TASK PROMPT:
In the data below, which lines hold the word "button"? Copy them.

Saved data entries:
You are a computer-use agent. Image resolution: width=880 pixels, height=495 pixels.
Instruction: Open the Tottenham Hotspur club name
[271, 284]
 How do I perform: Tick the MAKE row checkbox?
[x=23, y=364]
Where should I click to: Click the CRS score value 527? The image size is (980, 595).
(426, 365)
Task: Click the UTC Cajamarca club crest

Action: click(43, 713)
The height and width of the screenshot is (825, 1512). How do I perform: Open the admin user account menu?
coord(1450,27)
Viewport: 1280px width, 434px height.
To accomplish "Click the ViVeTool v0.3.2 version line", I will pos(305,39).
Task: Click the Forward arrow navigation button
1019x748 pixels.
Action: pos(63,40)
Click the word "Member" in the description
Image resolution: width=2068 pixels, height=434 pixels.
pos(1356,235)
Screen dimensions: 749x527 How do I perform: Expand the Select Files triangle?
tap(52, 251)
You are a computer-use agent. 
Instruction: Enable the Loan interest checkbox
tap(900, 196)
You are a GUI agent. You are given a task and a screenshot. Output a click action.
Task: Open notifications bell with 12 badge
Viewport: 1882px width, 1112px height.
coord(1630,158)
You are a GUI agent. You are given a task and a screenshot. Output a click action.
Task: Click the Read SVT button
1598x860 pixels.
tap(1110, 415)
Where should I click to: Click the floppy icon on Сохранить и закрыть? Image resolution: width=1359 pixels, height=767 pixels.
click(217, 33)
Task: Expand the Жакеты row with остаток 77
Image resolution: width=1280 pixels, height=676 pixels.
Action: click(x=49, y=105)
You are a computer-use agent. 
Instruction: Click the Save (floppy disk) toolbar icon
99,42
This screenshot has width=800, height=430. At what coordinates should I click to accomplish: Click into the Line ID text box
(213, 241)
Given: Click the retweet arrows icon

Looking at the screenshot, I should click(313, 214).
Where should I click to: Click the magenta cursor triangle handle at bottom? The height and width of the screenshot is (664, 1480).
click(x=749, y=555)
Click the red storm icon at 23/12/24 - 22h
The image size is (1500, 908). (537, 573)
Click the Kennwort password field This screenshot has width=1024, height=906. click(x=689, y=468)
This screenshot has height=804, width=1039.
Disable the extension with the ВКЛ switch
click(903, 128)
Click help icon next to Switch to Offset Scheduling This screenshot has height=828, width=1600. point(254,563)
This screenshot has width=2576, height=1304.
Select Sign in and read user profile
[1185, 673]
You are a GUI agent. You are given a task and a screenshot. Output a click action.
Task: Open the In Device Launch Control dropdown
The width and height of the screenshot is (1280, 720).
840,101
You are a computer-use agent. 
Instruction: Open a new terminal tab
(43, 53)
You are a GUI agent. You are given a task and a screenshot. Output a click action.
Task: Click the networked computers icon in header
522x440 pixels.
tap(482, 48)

RESULT FOR THIS EXERCISE:
Task: Click the Forward arrow navigation button
Task: Click the Read SVT button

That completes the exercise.